His comments come as WH Smith today announced that it had signed a deal with provider The Cloud to offer free WiFi access to customers in 603 of its high street stores across the UK.
It said it hoped that the service would “enhance the shopping experience” of its customers. and allow them to more easily demo the full features of the Kobo eReaders on offer in store before they buy.
It also claimed that it would also be able to offer customers the ability to read reviews online, discuss purchases on social networks or any other online activity without needing to use 3G connection.
However, Mr Longbottom said the company had to do more to ensure it stood out with this service and maximised the full potential.
He told ChannelBiz: “It depends on how WH Smith decide to use it.
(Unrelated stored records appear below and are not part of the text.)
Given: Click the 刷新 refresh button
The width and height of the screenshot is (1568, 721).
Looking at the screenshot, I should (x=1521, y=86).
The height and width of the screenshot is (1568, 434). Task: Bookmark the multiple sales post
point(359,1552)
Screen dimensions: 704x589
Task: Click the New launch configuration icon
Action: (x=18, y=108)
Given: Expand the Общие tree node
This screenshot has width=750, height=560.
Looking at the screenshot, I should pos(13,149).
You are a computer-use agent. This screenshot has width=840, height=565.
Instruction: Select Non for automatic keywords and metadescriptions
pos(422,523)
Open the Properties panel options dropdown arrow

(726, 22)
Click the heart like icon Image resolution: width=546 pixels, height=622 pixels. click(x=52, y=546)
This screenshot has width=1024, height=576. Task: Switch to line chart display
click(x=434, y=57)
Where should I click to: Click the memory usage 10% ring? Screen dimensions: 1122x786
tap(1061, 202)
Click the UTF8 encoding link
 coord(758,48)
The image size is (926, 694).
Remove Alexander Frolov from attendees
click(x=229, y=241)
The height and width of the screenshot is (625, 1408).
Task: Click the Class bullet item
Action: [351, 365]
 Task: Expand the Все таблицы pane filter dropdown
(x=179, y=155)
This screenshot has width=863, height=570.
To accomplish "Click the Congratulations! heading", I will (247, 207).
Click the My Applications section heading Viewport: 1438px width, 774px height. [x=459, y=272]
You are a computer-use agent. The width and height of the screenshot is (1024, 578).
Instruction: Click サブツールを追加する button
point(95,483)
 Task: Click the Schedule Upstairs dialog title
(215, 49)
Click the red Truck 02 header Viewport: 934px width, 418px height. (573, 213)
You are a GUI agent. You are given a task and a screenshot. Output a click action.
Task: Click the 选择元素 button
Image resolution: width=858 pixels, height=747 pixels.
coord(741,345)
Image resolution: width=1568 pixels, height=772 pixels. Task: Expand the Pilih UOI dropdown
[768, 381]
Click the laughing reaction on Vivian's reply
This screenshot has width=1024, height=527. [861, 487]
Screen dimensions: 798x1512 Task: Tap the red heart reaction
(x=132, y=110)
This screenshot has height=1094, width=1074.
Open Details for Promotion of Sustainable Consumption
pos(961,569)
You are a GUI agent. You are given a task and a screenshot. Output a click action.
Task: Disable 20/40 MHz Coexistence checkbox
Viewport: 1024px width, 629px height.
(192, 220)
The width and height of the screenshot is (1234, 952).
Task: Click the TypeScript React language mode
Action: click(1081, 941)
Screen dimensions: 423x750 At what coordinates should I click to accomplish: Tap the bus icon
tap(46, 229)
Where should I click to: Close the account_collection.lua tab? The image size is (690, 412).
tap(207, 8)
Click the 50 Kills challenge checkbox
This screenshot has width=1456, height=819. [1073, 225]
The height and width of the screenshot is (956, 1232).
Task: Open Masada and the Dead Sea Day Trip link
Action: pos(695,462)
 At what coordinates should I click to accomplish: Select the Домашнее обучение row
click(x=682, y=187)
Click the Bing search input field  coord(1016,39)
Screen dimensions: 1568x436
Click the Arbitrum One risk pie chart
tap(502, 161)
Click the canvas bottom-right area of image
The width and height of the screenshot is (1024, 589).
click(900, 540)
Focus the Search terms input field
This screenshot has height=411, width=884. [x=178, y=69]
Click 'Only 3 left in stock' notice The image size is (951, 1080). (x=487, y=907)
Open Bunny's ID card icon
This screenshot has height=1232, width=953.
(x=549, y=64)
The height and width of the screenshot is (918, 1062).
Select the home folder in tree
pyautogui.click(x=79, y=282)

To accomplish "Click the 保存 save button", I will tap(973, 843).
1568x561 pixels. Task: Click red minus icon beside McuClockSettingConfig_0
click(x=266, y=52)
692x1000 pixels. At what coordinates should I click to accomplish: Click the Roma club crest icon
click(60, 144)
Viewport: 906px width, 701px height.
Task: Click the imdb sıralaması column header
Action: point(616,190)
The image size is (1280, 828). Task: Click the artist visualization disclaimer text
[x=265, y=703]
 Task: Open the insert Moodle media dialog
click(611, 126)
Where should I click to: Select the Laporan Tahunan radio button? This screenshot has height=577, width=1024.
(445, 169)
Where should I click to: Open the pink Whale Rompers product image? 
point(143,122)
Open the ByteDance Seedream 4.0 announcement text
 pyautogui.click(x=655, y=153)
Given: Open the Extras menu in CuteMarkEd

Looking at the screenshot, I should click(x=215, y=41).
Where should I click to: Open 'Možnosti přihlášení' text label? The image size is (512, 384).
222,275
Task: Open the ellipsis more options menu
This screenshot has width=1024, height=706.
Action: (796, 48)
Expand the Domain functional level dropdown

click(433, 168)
For the eReaders, it should be a no-brainer anyway. Unless the shop can demo the goods, how do they expect people to make an informed decision on whether they are right for them?
“This could be done more effectively via a private access point, however, so that the public can then be demonstrated how it all works by a member of staff who should be able to close the deal more easily. In essence, as an eReader should just work, providing a public network for download shouldn’t actually make it more possible that the buyer will close the deal, as they won’t see anything that they shouldn’t expect….
“So, on to other areas. Yes – the biggest problem is if shoppers use the network for price comparisons and WH Smith is seen to be, say 10 percent higher than others nearby. So, WH Smith will have to offer a price match or price beat promise – which it may not be able to afford. What it really has to do is to offer much greater value to the buyer and to use the network to provide more to the buyer.
“For example, although hit cannot really hijack the information garnered from scanning a barcode (RedLaser and so on have this market pretty well covered), it could use QR codes and mobile apps for shoppers to use to get more information on their goods and special offers for cross- and up-selling. So, for example, during the “Back-to-school” period, a parent scanning a QR code on certain school items may be offered a back pack to go with them at 10 percent off, or a free text book if these other two are bought, or whatever.
“Using existing systems such as DiscovrMovie or DiscovrMusic can provide buyers with an “If you liked this, you may like this” capability, and previews could be streamed directly to their device for them to hear. Rather than being dependent on physical assets such as CDs, buyers could use WH Smith as an physical iTunes, being able to have their purchases downloaded directly to the device – whether this is music or an eBook (probably wouldn’t work well for films, due to the size of the file).
“Other things that could be done would be to use augmented reality (AR) to draw people into a better experience – rather than just comparative shopping.
“So – overall, this should be positive, if played correctly. Shop assistants will need to be on hand to help shoppers in setting up their devices to use the WiFi and to download any apps that are necessary and then in how best to use them. WH Smith has got to use this to differentiate themselves from not only the rest of the bricks and mortars but also to offer an experience that beats the internet shops as well.”